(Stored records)
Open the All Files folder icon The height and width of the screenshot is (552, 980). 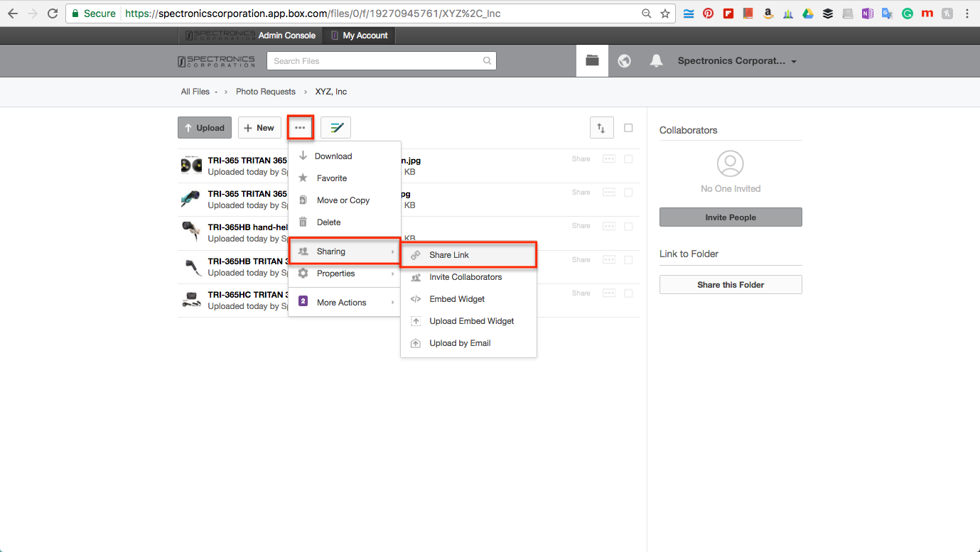592,61
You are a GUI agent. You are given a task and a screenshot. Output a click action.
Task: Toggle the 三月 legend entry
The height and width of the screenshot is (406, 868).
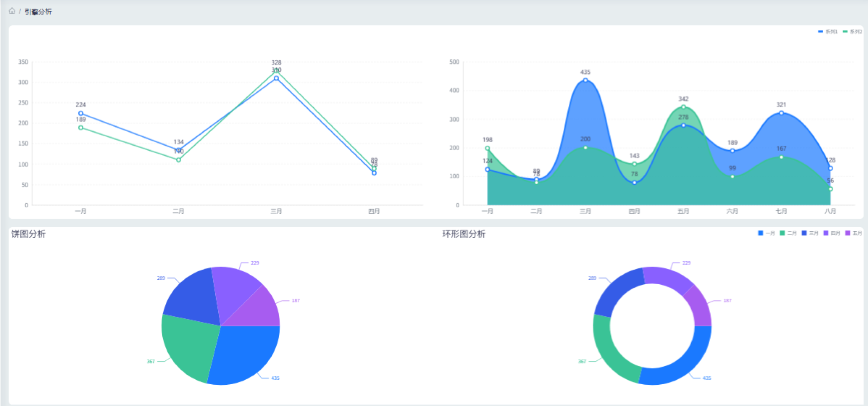coord(810,233)
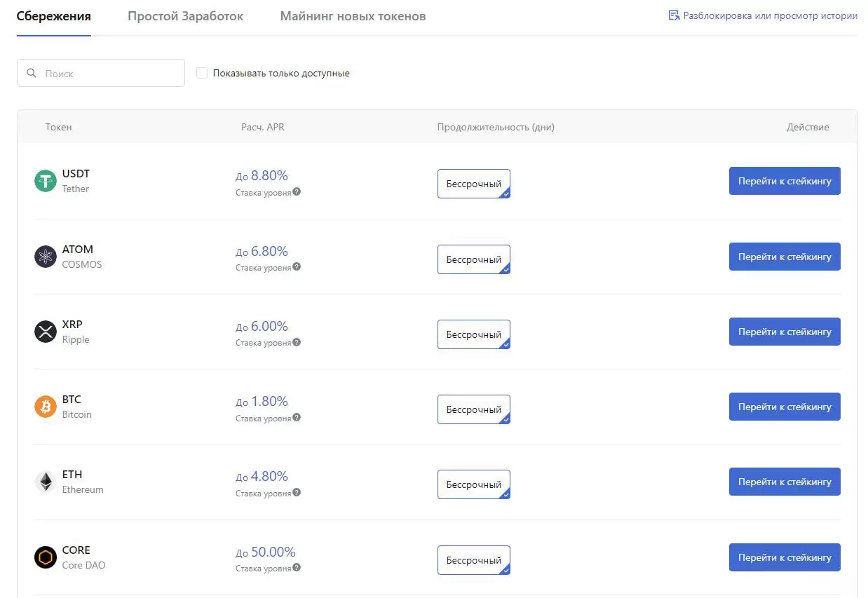
Task: Enable "Показывать только доступные" checkbox
Action: point(202,73)
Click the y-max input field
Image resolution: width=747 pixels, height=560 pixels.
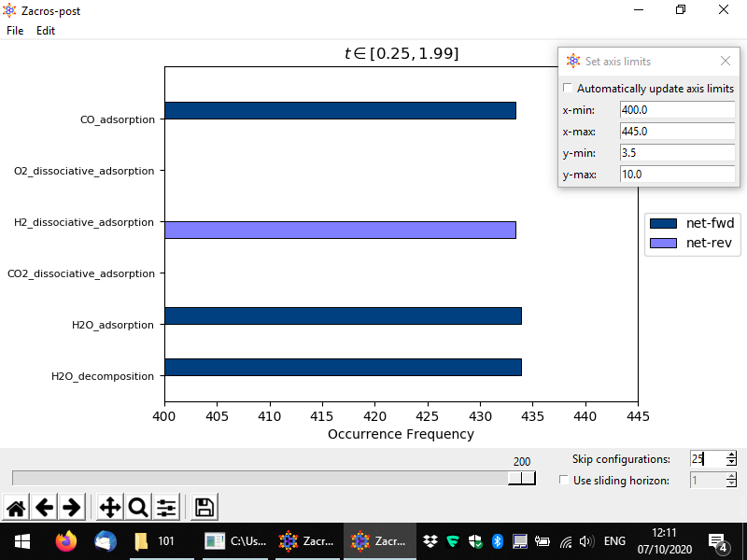point(677,175)
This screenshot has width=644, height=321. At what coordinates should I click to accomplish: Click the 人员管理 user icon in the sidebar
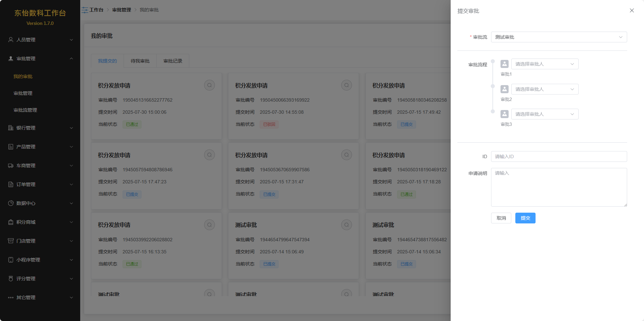click(11, 40)
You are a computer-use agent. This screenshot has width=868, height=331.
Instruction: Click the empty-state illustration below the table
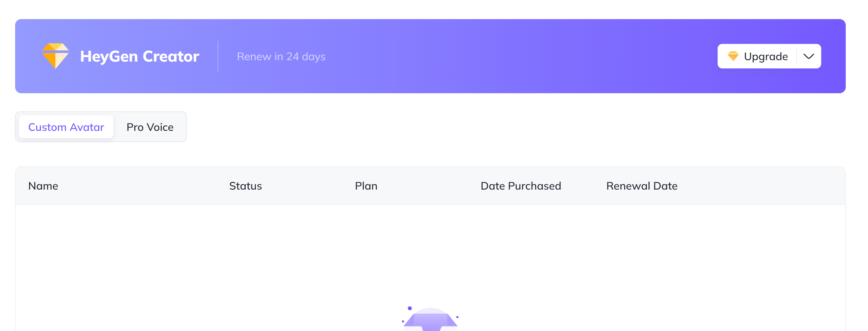430,319
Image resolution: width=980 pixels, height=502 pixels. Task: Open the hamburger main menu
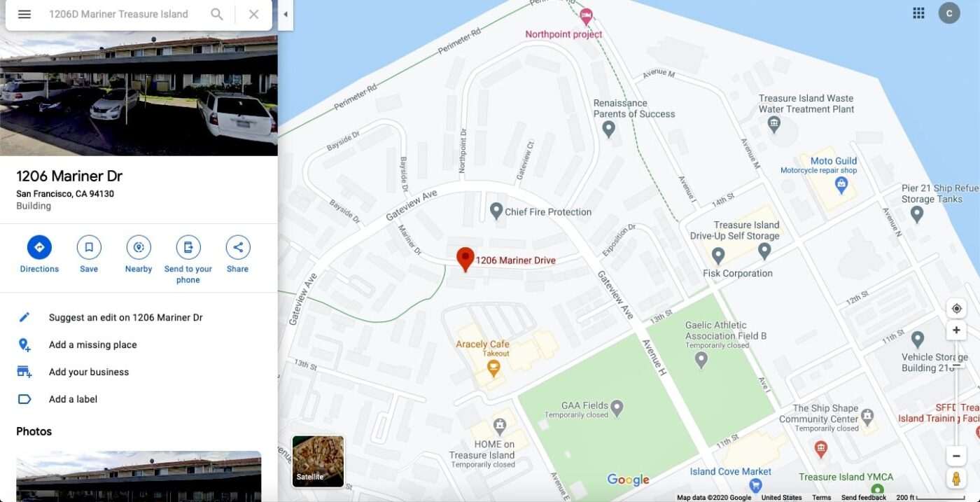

* [Problem to solve]: Set the pictures aside and retype exactly the lines above from the line with "This screenshot has width=644, height=321." to the line with "You are a computer-use", both included, adding no others.

* [Solved problem]:
This screenshot has width=644, height=321. At what coordinates should I click to accomplish: Click the 人员管理 user icon in the sidebar
click(11, 40)
You are a computer-use agent. This screenshot has width=868, height=331.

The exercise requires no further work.